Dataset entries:

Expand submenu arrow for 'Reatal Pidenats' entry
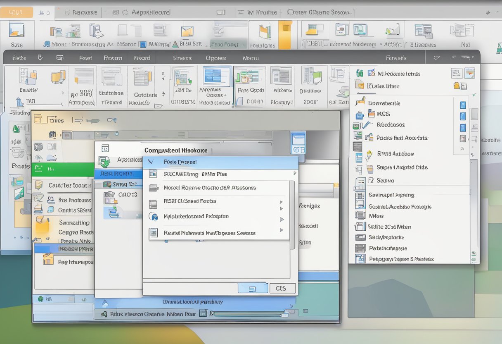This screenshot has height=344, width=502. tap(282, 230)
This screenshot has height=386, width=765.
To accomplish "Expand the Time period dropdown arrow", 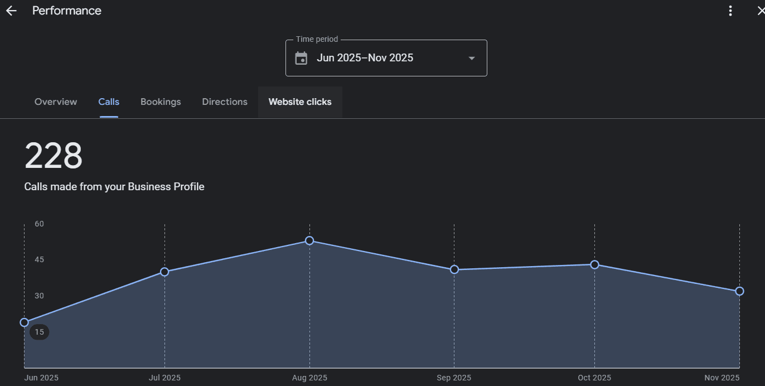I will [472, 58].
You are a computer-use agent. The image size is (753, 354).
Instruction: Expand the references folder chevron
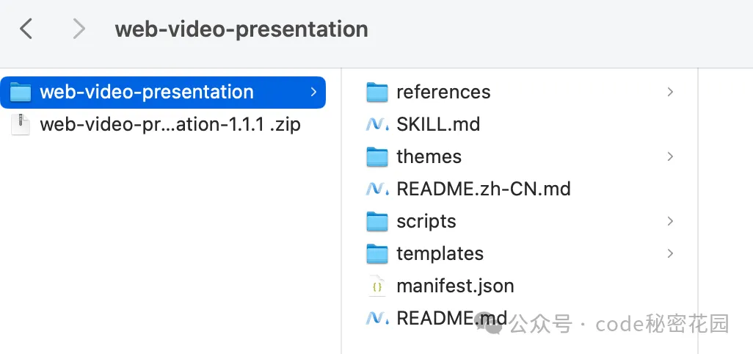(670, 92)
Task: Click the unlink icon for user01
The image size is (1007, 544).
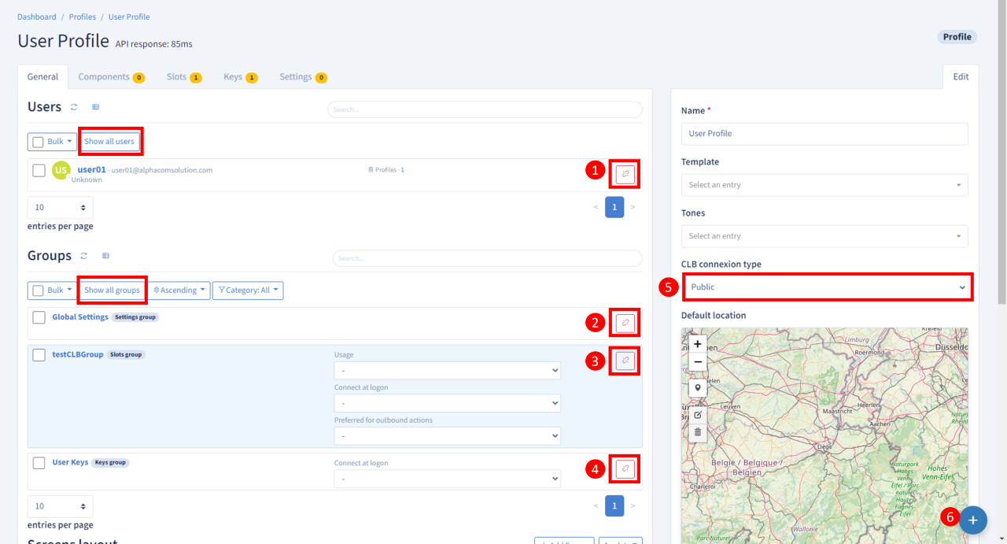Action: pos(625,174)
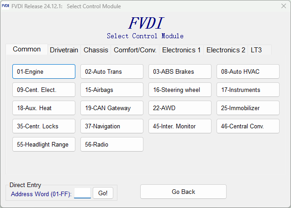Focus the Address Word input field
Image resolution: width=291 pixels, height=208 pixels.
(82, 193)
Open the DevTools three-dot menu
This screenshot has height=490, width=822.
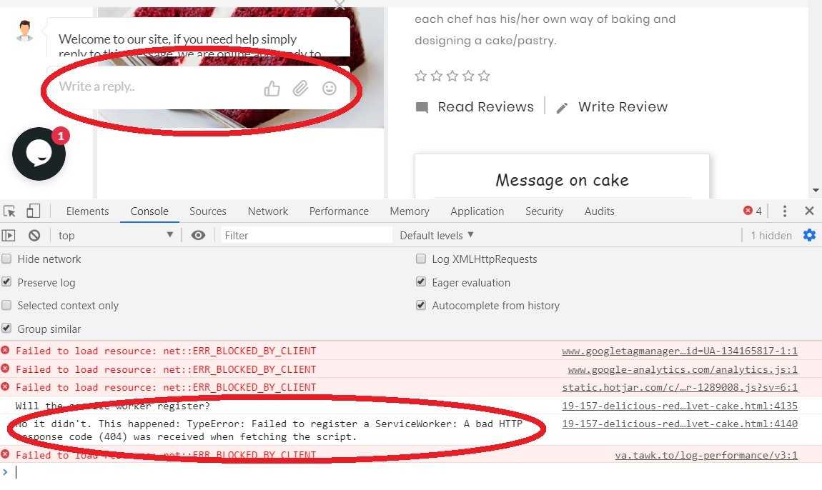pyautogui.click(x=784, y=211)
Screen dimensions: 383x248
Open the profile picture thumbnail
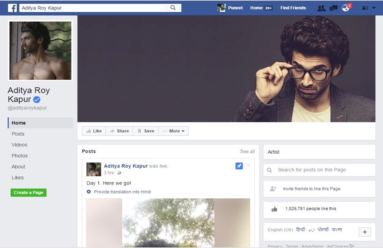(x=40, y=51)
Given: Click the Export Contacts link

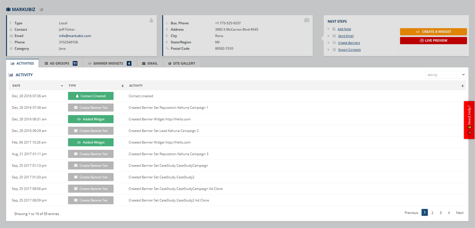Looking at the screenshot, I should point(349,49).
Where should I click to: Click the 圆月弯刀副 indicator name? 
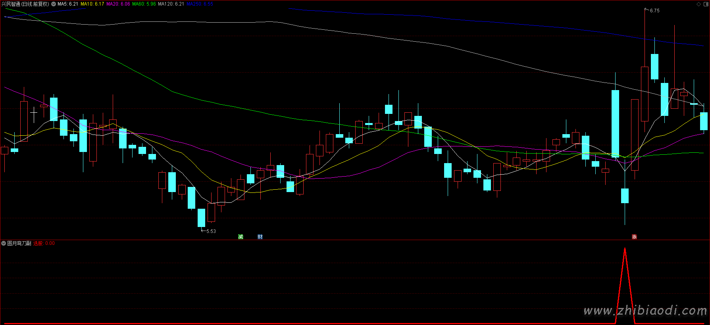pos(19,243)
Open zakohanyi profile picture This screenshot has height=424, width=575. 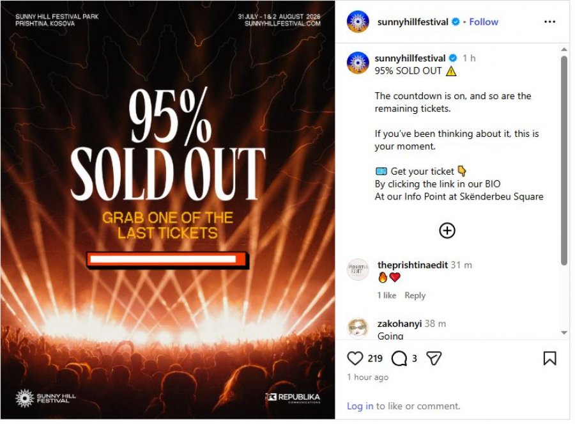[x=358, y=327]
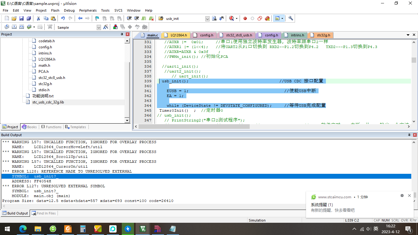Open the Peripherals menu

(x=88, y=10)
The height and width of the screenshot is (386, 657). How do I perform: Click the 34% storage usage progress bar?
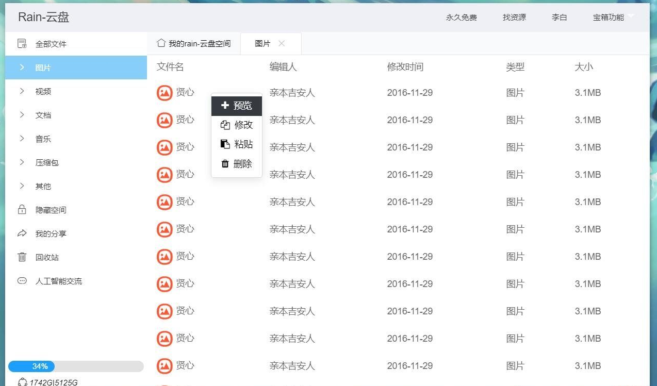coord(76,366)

> **About this task**
Reproduce only the lines from the line with "The height and" to the end of the entries. Keep both ends, copy them exactly, and omit every picture.

> **Solution to this exercise**
The height and width of the screenshot is (386, 657). How do I perform: Click the 34% storage usage progress bar?
coord(76,366)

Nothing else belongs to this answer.